MATERIAL FOR THIS EXERCISE ::
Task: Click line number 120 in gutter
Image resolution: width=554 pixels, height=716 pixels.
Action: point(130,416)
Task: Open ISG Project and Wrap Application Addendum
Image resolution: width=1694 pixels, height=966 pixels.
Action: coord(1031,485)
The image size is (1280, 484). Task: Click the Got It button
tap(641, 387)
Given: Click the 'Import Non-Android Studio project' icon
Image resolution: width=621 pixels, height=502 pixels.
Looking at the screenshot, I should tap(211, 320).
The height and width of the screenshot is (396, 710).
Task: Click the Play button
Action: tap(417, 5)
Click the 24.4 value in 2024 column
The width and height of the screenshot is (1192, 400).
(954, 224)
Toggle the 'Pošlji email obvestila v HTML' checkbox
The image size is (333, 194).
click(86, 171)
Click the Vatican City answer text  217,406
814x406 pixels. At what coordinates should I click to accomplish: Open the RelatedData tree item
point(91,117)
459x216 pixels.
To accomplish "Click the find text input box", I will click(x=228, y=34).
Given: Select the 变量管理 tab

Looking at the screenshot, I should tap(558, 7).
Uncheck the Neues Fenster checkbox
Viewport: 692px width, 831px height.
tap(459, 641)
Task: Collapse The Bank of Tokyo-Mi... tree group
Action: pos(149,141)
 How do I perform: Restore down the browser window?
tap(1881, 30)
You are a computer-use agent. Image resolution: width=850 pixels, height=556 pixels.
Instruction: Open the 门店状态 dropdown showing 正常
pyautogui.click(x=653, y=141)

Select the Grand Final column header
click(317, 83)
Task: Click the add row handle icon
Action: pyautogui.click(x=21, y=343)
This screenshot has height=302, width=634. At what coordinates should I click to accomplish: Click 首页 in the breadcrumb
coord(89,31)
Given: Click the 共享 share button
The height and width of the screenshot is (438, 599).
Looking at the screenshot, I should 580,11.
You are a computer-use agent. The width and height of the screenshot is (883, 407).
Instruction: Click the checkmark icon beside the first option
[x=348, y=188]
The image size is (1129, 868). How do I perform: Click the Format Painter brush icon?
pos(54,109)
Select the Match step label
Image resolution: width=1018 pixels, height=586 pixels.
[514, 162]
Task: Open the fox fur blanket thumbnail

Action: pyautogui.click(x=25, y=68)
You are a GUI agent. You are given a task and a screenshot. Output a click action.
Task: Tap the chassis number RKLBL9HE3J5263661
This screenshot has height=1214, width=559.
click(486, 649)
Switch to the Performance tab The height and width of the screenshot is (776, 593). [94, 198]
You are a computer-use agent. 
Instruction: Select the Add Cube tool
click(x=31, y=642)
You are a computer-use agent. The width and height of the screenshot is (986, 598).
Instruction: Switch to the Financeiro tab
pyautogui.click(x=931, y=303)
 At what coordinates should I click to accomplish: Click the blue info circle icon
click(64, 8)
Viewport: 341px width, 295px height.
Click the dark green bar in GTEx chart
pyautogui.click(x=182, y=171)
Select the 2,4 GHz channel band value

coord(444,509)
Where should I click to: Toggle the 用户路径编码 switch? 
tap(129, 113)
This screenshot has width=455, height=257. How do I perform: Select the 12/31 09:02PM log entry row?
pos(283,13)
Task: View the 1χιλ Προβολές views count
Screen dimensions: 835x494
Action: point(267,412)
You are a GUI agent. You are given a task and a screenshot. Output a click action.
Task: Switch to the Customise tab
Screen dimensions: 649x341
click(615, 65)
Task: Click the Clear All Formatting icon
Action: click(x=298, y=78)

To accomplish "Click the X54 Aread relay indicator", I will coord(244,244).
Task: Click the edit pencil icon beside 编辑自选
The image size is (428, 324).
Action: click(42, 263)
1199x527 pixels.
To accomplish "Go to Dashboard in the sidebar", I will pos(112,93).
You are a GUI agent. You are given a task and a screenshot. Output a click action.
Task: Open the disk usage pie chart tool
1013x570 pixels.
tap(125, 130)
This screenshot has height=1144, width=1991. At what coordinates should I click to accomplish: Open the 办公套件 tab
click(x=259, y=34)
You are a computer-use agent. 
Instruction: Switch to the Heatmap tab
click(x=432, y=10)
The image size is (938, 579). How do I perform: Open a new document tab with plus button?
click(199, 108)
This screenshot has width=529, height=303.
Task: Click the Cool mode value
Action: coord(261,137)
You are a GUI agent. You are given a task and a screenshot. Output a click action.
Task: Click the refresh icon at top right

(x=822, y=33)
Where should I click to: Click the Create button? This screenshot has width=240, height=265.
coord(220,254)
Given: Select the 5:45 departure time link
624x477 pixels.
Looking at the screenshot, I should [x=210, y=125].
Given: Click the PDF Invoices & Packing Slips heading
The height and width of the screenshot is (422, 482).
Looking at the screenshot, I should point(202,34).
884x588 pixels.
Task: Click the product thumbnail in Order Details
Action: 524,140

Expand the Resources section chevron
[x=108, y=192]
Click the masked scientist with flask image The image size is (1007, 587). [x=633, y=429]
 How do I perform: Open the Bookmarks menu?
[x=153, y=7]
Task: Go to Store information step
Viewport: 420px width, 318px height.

REQUEST :: Copy every one of the rows above verbatim.

SOLUTION BELOW ::
Task: Click line number 120 in gutter
Image resolution: width=554 pixels, height=716 pixels.
Action: point(130,416)
Task: Open ISG Project and Wrap Application Addendum
Image resolution: width=1694 pixels, height=966 pixels.
Action: coord(1031,485)
The image size is (1280, 484). Task: Click the Got It button
tap(641, 387)
Given: Click the 'Import Non-Android Studio project' icon
Image resolution: width=621 pixels, height=502 pixels.
Looking at the screenshot, I should tap(211, 320).
The height and width of the screenshot is (396, 710).
Task: Click the Play button
Action: tap(417, 5)
Click the 24.4 value in 2024 column
The width and height of the screenshot is (1192, 400).
(954, 224)
Toggle the 'Pošlji email obvestila v HTML' checkbox
The image size is (333, 194).
click(86, 171)
Click the Vatican City answer text  217,406
814x406 pixels. At what coordinates should I click to accomplish: Open the RelatedData tree item
point(91,117)
459x216 pixels.
To accomplish "Click the find text input box", I will click(x=228, y=34).
Given: Select the 变量管理 tab

Looking at the screenshot, I should tap(558, 7).
Uncheck the Neues Fenster checkbox
Viewport: 692px width, 831px height.
tap(459, 641)
Task: Collapse The Bank of Tokyo-Mi... tree group
Action: pos(149,141)
 How do I perform: Restore down the browser window?
tap(1881, 30)
You are a computer-use agent. Image resolution: width=850 pixels, height=556 pixels.
Instruction: Open the 门店状态 dropdown showing 正常
pyautogui.click(x=653, y=141)

Select the Grand Final column header
click(317, 83)
Task: Click the add row handle icon
Action: pyautogui.click(x=21, y=343)
This screenshot has height=302, width=634. At what coordinates should I click to accomplish: Click 首页 in the breadcrumb
coord(89,31)
Given: Click the 共享 share button
The height and width of the screenshot is (438, 599).
Looking at the screenshot, I should 580,11.
You are a computer-use agent. The width and height of the screenshot is (883, 407).
Instruction: Click the checkmark icon beside the first option
[x=348, y=188]
The image size is (1129, 868). How do I perform: Click the Format Painter brush icon?
pos(54,109)
Select the Match step label
Image resolution: width=1018 pixels, height=586 pixels.
[514, 162]
Task: Open the fox fur blanket thumbnail

Action: pyautogui.click(x=25, y=68)
You are a GUI agent. You are given a task and a screenshot. Output a click action.
Task: Tap the chassis number RKLBL9HE3J5263661
This screenshot has height=1214, width=559.
click(486, 649)
Switch to the Performance tab The height and width of the screenshot is (776, 593). [94, 198]
You are a computer-use agent. 
Instruction: Select the Add Cube tool
click(x=31, y=642)
You are a computer-use agent. The width and height of the screenshot is (986, 598).
Instruction: Switch to the Financeiro tab
pyautogui.click(x=931, y=303)
 At what coordinates should I click to accomplish: Click the blue info circle icon
click(64, 8)
Viewport: 341px width, 295px height.
Click the dark green bar in GTEx chart
pyautogui.click(x=182, y=171)
Select the 2,4 GHz channel band value

coord(444,509)
Where should I click to: Toggle the 用户路径编码 switch? 
tap(129, 113)
This screenshot has width=455, height=257. How do I perform: Select the 12/31 09:02PM log entry row?
pos(283,13)
Task: View the 1χιλ Προβολές views count
Screen dimensions: 835x494
Action: point(267,412)
You are a GUI agent. You are given a task and a screenshot. Output a click action.
Task: Switch to the Customise tab
Screen dimensions: 649x341
click(615, 65)
Task: Click the Clear All Formatting icon
Action: click(x=298, y=78)

To accomplish "Click the X54 Aread relay indicator", I will coord(244,244).
Task: Click the edit pencil icon beside 编辑自选
The image size is (428, 324).
Action: click(42, 263)
1199x527 pixels.
To accomplish "Go to Dashboard in the sidebar", I will pos(112,93).
You are a GUI agent. You are given a task and a screenshot. Output a click action.
Task: Open the disk usage pie chart tool
1013x570 pixels.
tap(125, 130)
This screenshot has height=1144, width=1991. At what coordinates should I click to accomplish: Open the 办公套件 tab
click(x=259, y=34)
You are a computer-use agent. 
Instruction: Switch to the Heatmap tab
click(x=432, y=10)
The image size is (938, 579). How do I perform: Open a new document tab with plus button?
click(199, 108)
This screenshot has width=529, height=303.
Task: Click the Cool mode value
Action: coord(261,137)
You are a GUI agent. You are given a task and a screenshot. Output a click action.
Task: Click the refresh icon at top right

(x=822, y=33)
Where should I click to: Click the Create button? This screenshot has width=240, height=265.
coord(220,254)
Given: Select the 5:45 departure time link
624x477 pixels.
Looking at the screenshot, I should [x=210, y=125].
Given: Click the PDF Invoices & Packing Slips heading
The height and width of the screenshot is (422, 482).
Looking at the screenshot, I should point(202,34).
884x588 pixels.
Task: Click the product thumbnail in Order Details
Action: 524,140

Expand the Resources section chevron
[x=108, y=192]
Click the masked scientist with flask image The image size is (1007, 587). [x=633, y=429]
 How do I perform: Open the Bookmarks menu?
[x=153, y=7]
Task: Go to Store information step
Viewport: 420px width, 318px height.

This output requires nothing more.